In light of the above,we find that no addition could have been made u/s. 69 C of the Act.
7. Considering the peculiar facts and circumstances of the case under appeal, we hold that the FAA was not justified in confirming the order of the AO partly and retaining the addition to the extent of 25% of the sales. The orders of the AO and FAA are not valid because of violation of principles of natural justice. Besides,the addition made u/s. 69C is also not maintainable. So, reversing the order of the FAA, we decide the effective ground of appeal in favour of the assessee.
We would like to emphasize that our order is limited to the facts of the present case and it should not be treated as a precedent.

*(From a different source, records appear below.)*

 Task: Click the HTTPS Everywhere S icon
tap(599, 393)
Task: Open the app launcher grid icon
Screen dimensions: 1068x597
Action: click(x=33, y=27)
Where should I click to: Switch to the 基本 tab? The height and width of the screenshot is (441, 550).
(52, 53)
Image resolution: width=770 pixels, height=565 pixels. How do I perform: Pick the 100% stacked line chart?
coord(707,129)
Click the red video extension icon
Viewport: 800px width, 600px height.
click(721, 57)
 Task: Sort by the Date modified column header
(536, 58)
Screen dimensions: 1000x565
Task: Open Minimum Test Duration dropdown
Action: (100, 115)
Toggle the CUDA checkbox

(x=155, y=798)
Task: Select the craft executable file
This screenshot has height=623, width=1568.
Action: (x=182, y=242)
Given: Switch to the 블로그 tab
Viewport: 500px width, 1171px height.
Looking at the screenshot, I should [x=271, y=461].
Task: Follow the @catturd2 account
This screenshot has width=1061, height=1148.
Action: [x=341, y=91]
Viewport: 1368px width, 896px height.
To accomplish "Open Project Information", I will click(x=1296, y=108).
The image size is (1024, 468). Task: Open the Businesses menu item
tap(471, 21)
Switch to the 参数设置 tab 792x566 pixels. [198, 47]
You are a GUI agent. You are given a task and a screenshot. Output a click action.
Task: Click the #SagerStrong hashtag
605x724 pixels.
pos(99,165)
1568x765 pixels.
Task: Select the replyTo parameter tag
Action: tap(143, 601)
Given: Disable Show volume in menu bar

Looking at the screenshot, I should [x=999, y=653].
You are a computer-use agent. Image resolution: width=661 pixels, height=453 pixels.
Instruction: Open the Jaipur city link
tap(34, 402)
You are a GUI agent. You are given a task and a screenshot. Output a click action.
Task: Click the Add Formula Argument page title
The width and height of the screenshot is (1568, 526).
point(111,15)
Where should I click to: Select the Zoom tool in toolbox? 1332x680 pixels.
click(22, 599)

8. Facts and circumstances of the case under consideration are identical to the facts of earlier AY.-except for the amount of addition. During the year,the AO had assessed the income of the assessee at Rs. 4.81 crores, as against the income of Rs. 1.05 lakhs returned by it. Following our order for the earlier year, we allow the effective ground of appeal in favour of the assessee.
As a result, appeals filed by the assessee for both the AY.s stand allowed.
Order pronounced in the open court on 20th September, 2017.